== Supplied records ==

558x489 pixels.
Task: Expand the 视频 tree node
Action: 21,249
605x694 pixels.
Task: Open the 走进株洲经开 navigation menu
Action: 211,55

===
== Supplied records ==

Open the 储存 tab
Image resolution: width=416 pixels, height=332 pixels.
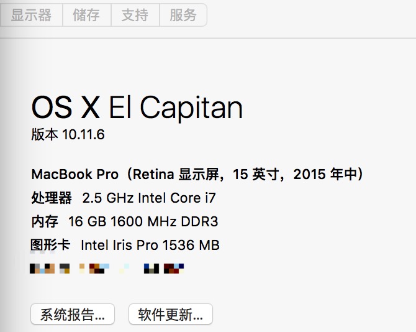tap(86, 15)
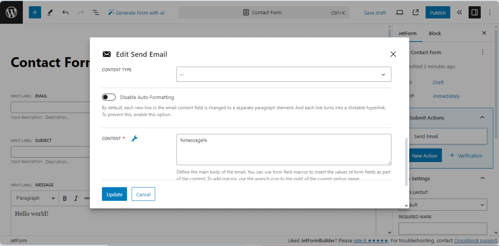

===

## Written instruction
Update the lines from the one containing "558x489 pixels." through the one containing "Action: 211,55", inclusive, changing "navigation menu" to "dropdown menu" and leaving everything else unchanged.

## Full response
558x489 pixels.
Task: Expand the 视频 tree node
Action: 21,249
605x694 pixels.
Task: Open the 走进株洲经开 dropdown menu
Action: 211,55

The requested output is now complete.